=== Try it ===
Your answer should hold exactly the lines from the one with "Click the Открыть монитор ресурсов link" through the final line of the data below, reproduced as written.

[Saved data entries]
- - -

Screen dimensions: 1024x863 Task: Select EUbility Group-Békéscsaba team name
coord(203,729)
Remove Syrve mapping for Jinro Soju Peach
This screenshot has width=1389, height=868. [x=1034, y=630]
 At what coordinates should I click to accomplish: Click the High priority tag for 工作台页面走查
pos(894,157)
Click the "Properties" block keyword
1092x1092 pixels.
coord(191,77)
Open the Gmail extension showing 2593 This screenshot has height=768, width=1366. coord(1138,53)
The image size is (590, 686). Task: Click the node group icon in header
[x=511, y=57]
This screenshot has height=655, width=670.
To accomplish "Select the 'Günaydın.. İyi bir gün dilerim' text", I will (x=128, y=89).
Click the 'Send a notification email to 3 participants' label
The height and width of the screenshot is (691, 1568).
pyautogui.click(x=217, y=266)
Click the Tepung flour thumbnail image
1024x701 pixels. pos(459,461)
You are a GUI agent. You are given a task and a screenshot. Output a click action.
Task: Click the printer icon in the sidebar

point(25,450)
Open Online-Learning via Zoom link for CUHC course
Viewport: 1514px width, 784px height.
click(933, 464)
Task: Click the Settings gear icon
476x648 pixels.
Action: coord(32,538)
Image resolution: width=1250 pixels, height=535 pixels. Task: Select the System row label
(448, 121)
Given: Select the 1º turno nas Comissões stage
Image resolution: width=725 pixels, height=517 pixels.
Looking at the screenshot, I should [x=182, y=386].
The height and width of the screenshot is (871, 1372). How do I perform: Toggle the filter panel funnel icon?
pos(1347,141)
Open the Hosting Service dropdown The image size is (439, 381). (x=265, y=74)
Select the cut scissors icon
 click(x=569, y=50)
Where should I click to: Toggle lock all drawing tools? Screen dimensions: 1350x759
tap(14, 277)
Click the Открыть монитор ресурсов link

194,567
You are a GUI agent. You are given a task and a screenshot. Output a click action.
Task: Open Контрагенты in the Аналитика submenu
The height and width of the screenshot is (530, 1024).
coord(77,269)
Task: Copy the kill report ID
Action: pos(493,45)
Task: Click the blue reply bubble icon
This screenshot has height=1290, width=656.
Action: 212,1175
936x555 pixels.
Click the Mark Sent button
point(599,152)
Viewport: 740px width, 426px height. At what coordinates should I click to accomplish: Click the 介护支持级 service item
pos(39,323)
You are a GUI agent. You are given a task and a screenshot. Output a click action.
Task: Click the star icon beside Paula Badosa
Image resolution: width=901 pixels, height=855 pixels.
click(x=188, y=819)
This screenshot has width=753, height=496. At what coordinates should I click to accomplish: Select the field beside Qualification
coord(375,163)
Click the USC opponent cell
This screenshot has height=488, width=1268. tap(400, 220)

- - -

=== Task answer ===
Click the Открыть монитор ресурсов link

194,567
You are a GUI agent. You are given a task and a screenshot. Output a click action.
Task: Open Контрагенты in the Аналитика submenu
The height and width of the screenshot is (530, 1024).
coord(77,269)
Task: Copy the kill report ID
Action: pos(493,45)
Task: Click the blue reply bubble icon
This screenshot has height=1290, width=656.
Action: 212,1175
936x555 pixels.
Click the Mark Sent button
point(599,152)
Viewport: 740px width, 426px height. At what coordinates should I click to accomplish: Click the 介护支持级 service item
pos(39,323)
You are a GUI agent. You are given a task and a screenshot. Output a click action.
Task: Click the star icon beside Paula Badosa
Image resolution: width=901 pixels, height=855 pixels.
click(x=188, y=819)
This screenshot has width=753, height=496. At what coordinates should I click to accomplish: Select the field beside Qualification
coord(375,163)
Click the USC opponent cell
This screenshot has height=488, width=1268. tap(400, 220)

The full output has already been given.